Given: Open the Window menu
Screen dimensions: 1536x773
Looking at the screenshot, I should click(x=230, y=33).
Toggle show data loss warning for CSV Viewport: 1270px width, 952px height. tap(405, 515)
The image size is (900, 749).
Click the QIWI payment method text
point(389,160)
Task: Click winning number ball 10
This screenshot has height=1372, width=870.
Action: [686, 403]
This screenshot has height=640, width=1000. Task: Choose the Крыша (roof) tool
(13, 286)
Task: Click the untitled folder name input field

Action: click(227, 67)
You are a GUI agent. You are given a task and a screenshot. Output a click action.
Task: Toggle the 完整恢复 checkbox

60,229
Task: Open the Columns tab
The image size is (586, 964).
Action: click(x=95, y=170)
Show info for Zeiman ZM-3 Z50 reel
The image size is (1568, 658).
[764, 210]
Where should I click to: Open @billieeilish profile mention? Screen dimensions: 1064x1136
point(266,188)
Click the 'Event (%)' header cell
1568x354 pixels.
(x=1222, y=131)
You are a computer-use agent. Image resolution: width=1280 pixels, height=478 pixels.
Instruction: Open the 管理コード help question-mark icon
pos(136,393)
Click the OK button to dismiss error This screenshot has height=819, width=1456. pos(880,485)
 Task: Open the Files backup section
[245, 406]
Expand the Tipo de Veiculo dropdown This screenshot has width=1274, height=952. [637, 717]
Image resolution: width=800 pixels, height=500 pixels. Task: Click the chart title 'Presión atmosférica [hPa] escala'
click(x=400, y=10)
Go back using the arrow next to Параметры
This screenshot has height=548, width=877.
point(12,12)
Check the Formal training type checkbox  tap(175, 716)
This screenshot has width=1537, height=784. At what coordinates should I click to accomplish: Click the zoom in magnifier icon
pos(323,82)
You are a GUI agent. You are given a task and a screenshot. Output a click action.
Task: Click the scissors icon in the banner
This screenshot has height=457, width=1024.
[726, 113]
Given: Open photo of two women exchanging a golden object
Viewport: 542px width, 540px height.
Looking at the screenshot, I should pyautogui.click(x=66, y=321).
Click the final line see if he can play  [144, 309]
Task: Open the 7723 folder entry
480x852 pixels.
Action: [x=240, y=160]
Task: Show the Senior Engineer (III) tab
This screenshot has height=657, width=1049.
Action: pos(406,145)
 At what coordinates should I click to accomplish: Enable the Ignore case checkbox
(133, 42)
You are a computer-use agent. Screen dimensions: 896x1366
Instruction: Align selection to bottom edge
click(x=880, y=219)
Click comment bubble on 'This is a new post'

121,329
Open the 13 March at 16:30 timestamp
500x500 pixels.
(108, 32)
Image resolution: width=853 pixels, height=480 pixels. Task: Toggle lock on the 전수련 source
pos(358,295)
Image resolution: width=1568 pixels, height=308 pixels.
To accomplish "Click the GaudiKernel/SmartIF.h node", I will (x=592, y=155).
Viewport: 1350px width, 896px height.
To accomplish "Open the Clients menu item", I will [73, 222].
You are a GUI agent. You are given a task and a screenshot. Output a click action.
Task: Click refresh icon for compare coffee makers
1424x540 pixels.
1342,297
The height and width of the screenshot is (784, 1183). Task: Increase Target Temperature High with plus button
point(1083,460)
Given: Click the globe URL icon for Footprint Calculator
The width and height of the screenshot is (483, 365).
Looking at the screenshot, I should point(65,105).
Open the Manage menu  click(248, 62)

- - - - -

Please give an exact copy of the lines above, beginning with the line containing "Given: Open photo" and running through the line containing "Task: Show the Senior Engineer (III) tab", and of no other lines.

Given: Open photo of two women exchanging a golden object
Viewport: 542px width, 540px height.
Looking at the screenshot, I should pyautogui.click(x=66, y=321).
Click the final line see if he can play  [144, 309]
Task: Open the 7723 folder entry
480x852 pixels.
Action: [x=240, y=160]
Task: Show the Senior Engineer (III) tab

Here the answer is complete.